Task brief: Reproduce exactly the lines from the line containing "Screen dimensions: 726x503" through the end of the records below, including both ends, and nothing else.

Collected data:

--------------------

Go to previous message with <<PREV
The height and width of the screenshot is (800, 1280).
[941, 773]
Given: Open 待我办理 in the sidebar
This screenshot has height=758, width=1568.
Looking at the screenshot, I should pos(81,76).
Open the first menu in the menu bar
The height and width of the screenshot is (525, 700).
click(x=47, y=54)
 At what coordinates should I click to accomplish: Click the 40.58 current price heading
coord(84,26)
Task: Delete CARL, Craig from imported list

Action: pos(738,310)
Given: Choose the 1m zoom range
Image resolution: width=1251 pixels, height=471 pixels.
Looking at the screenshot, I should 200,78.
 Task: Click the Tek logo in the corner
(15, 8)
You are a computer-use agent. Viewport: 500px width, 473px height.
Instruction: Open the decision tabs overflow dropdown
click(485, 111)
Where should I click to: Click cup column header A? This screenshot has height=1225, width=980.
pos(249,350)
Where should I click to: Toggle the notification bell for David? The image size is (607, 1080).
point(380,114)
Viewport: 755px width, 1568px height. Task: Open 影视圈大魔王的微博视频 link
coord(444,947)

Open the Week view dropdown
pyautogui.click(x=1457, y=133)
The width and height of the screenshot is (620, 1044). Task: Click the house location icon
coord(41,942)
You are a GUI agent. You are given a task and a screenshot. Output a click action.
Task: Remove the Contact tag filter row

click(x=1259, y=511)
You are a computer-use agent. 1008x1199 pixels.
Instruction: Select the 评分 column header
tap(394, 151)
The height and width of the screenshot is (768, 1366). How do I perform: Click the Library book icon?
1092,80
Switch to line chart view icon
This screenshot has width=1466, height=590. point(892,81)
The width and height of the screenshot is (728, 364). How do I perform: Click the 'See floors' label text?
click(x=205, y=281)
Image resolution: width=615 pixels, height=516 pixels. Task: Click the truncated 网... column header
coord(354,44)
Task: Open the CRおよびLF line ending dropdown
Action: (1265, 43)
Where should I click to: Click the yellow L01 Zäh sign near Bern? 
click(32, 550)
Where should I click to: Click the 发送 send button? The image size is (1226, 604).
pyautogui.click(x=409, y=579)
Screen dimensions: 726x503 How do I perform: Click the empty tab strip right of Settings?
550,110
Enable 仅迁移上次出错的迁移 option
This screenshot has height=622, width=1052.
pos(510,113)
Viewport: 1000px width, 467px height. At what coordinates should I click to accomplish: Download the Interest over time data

--------------------

Written answer:
Screen dimensions: 726x503 How do I perform: Click the empty tab strip right of Settings?
550,110
Enable 仅迁移上次出错的迁移 option
This screenshot has height=622, width=1052.
pos(510,113)
Viewport: 1000px width, 467px height. At what coordinates should I click to accomplish: Download the Interest over time data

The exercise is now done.